The purpose of this study is to determine if the TIRADS ultrasound system can predict the absence of thyroid cancer in previously undetected thyroid nodules identified during PET scanning and, thus, avoid thyroid biopsy.

THE FULL ARTICLE TITLE:
Trimboli P et al 2018 Fine-needle aspiration in all thyroid incidentalomas at 18F-FDG PET/CT: can EU-TIRADS revise the dogma? Clin Endocrinol (Oxf ) 89:642–648. Epub 2018 Aug 6. PMID: 30019402.

SUMMARY OF THE STUDY
The authors looked at every PET scan done at their institution over a four-year period (between 2014 and 2017). They ultimately identified 66 cases for which PET scanning identified an unexpected thyroid nodule and for which thyroid surgery was performed. For this group, 13 thyroid nodules were found to be cancerous, while the remaining 53 nodules were benign. In evaluating the TIRADS category for each of the 13 cancerous nodules, the authors found that none of these cancers were classified in the TIRADS 2 category, while the number of cancers increased with each increase in TIRADS category number (11 of the 13 cancers were classified as TIRADS 5).

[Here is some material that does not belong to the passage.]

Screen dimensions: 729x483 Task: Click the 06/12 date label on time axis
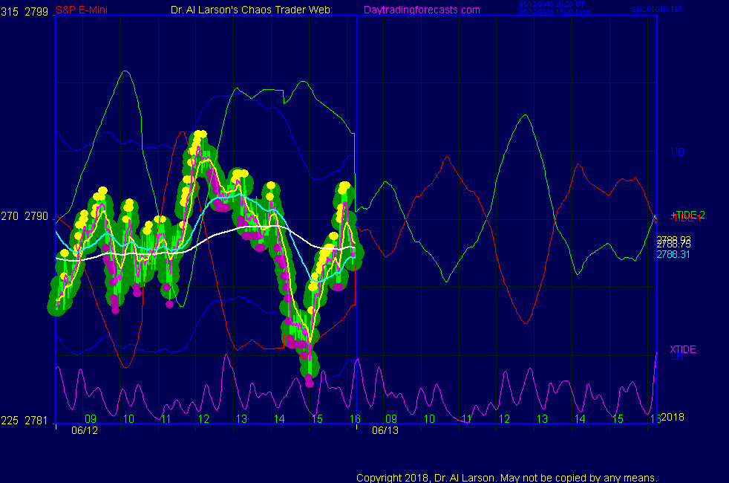click(84, 430)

WHAT ARE THE IMPLICATIONS OF THIS STUDY?
This study shows that the TIRADS system for estimating thyroid cancer risk among thyroid nodules identified unexpectedly by PET scanning may be useful for further determining the risk of thyroid cancer in these cases. Since no thyroid cancers were present for any TIRADS category <3, this study suggests that biopsy, and potentially surgery, is not be needed for PET-positive nodules classified into these TIRADS categories. It is important to note that this study is quite small, with relatively few patients included for assessment, so the results need to be validated in a larger study. Nonetheless, the results of this study certainly do justify larger studies examining the role of ultrasound in improving diagnosis of thyroid cancer for nodules identified by PET scanning.

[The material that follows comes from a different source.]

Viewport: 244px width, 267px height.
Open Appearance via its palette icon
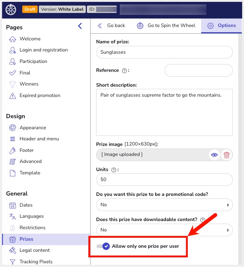[13, 128]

— Jason D. Prescott, MD PhD

support thyroid researchABBREVIATIONS & DEFINITIONS

Positron-Emission-Tomography (PET) scans: a nuclear medicine imaging test that uses a small amount of radio-labeled glucose (18F-FDG) to identify cancer. Since cancer cells are more active than normal cells, the cancer cells take up more of the radiolabeled glucose and show up on the PET scan. PET scans are frequently combined with CT scans to accurately identify where the cancer is located.

Thyroid Ultrasound: a common imaging test used to evaluate the structure of the thyroid gland. Ultrasound uses soundwaves to create a picture of the structure of the thyroid gland and accurately identify and characterize nodules within the thyroid. Ultrasound is also frequently used to guide the needle into a nodule during a thyroid nodule biopsy.

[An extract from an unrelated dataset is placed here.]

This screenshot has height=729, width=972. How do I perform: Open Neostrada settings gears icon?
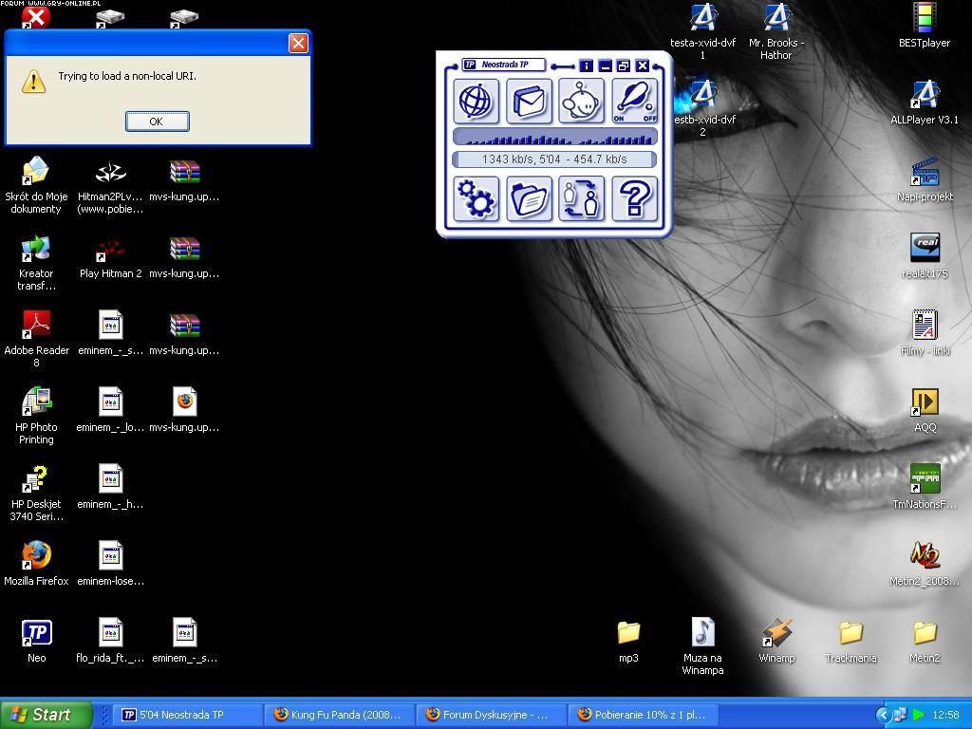[x=477, y=198]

Thyroid nodule: an abnormal growth of thyroid cells that forms a lump within the thyroid. While most thyroid nodules are non-cancerous (Benign), ~5% are cancerous.

Thyroid biopsy: a simple procedure that is done in the doctor’s office to determine if a thyroid nodule is benign (non-cancerous) or cancer. The doctor uses a very thin needle to withdraw cells from the thyroid nodule. Patients usually return home or to work after the biopsy without any ill effects.